Rewrite the rows starting at the line that contains "Given: Open the 公共聊天 chat button" and ending at the line that contains "Click the yellow", with "yellow" changed to "blue" and everything else left as it is. Omit the pictures from your answer.

» SOURCE DATA:
━━━━━━━━━━━━━━━━━━━━━━━━━━━━━━

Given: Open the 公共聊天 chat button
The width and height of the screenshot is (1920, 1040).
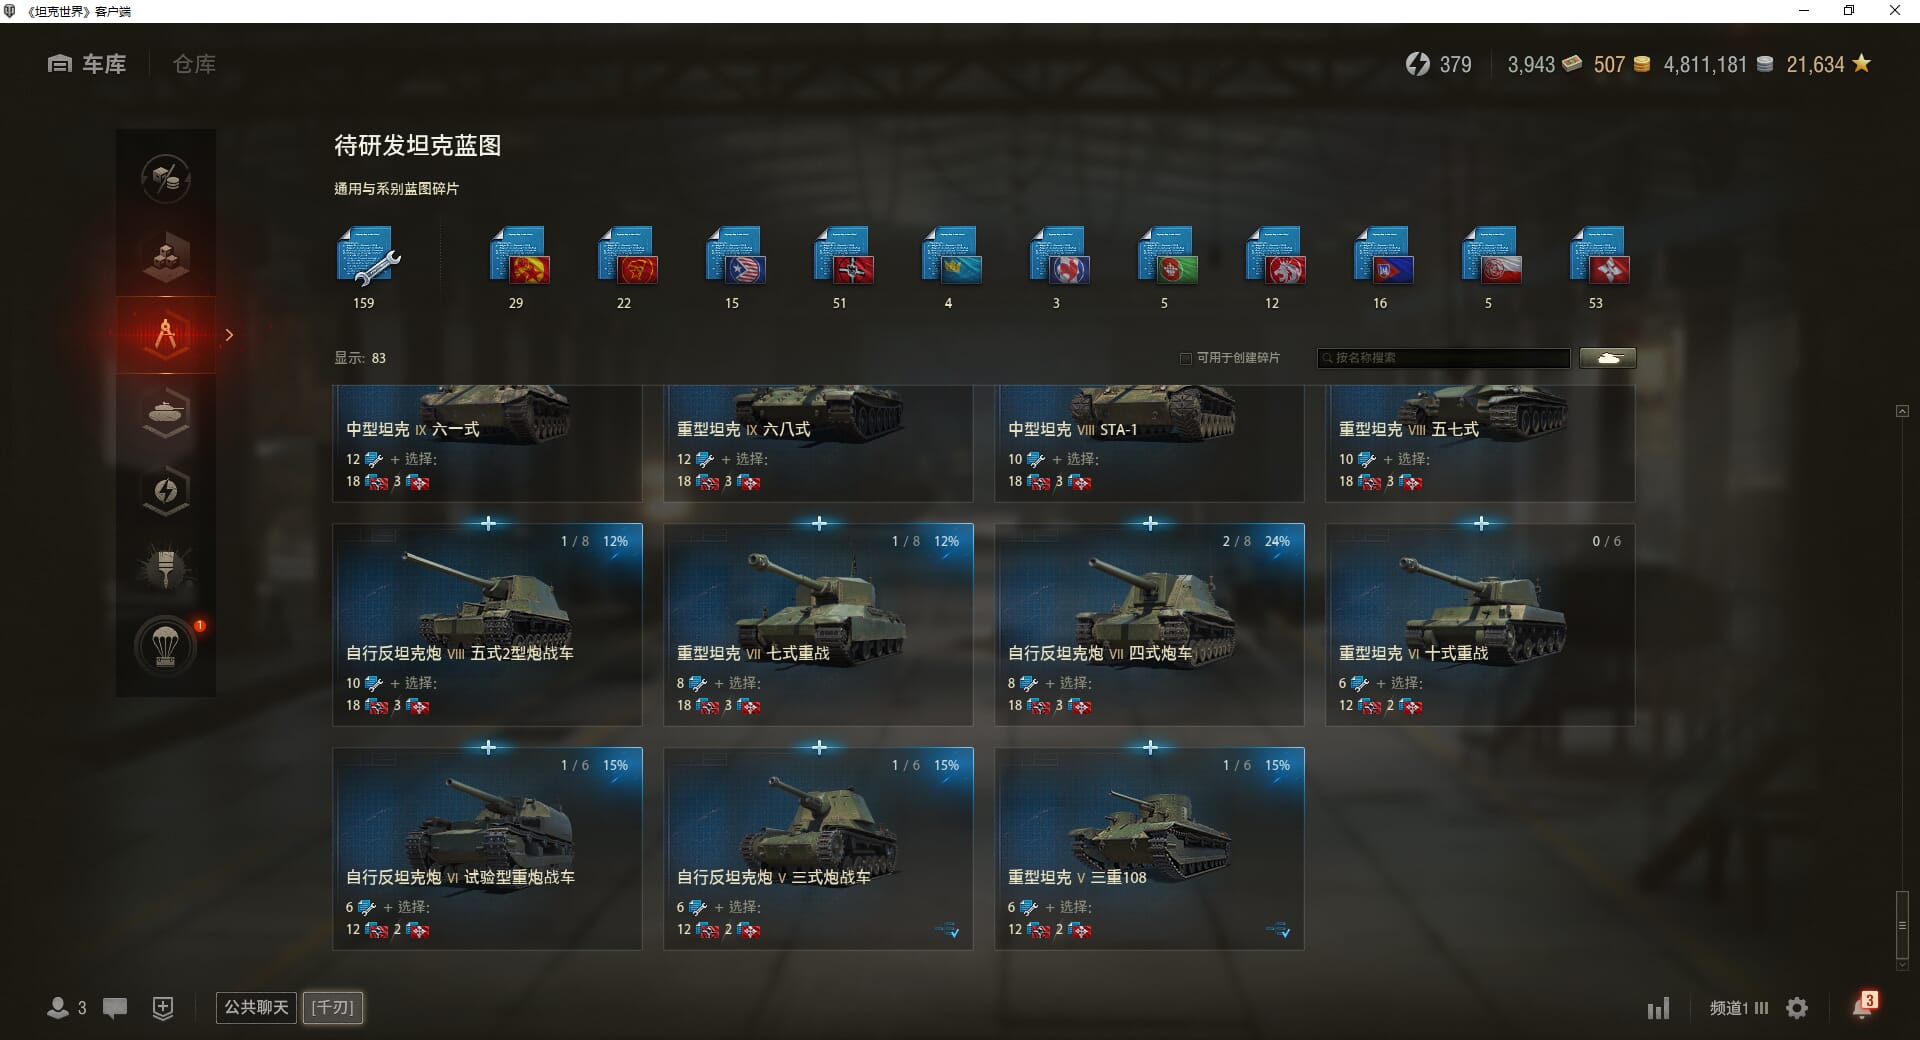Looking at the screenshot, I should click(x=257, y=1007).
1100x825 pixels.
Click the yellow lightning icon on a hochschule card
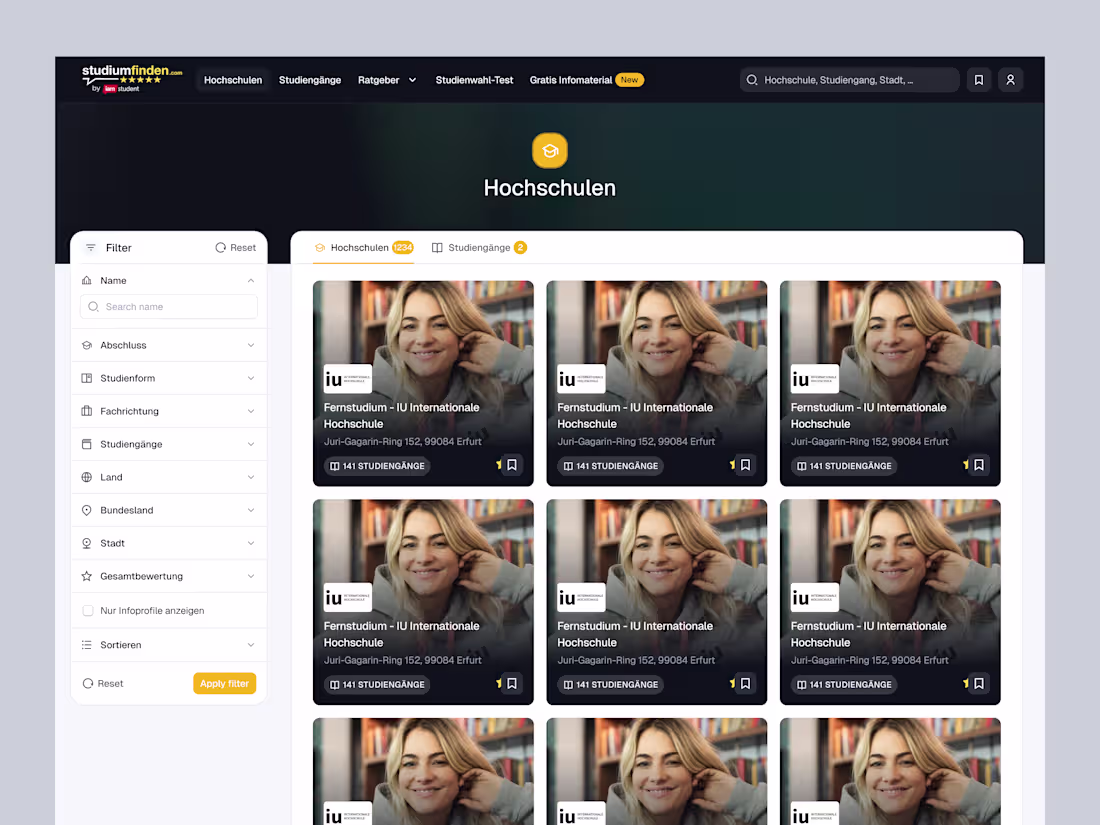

━━━━━━━━━━━━━━━━━━━━━━━━━━━━━━

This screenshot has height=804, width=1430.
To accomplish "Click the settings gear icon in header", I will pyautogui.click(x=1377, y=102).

━━━━━━━━━━━━━━━━━━━━━━━━━━━━━━

» RESULT OF THE EXERCISE:
Given: Open the 公共聊天 chat button
The width and height of the screenshot is (1920, 1040).
Looking at the screenshot, I should click(x=257, y=1007).
1100x825 pixels.
Click the blue lightning icon on a hochschule card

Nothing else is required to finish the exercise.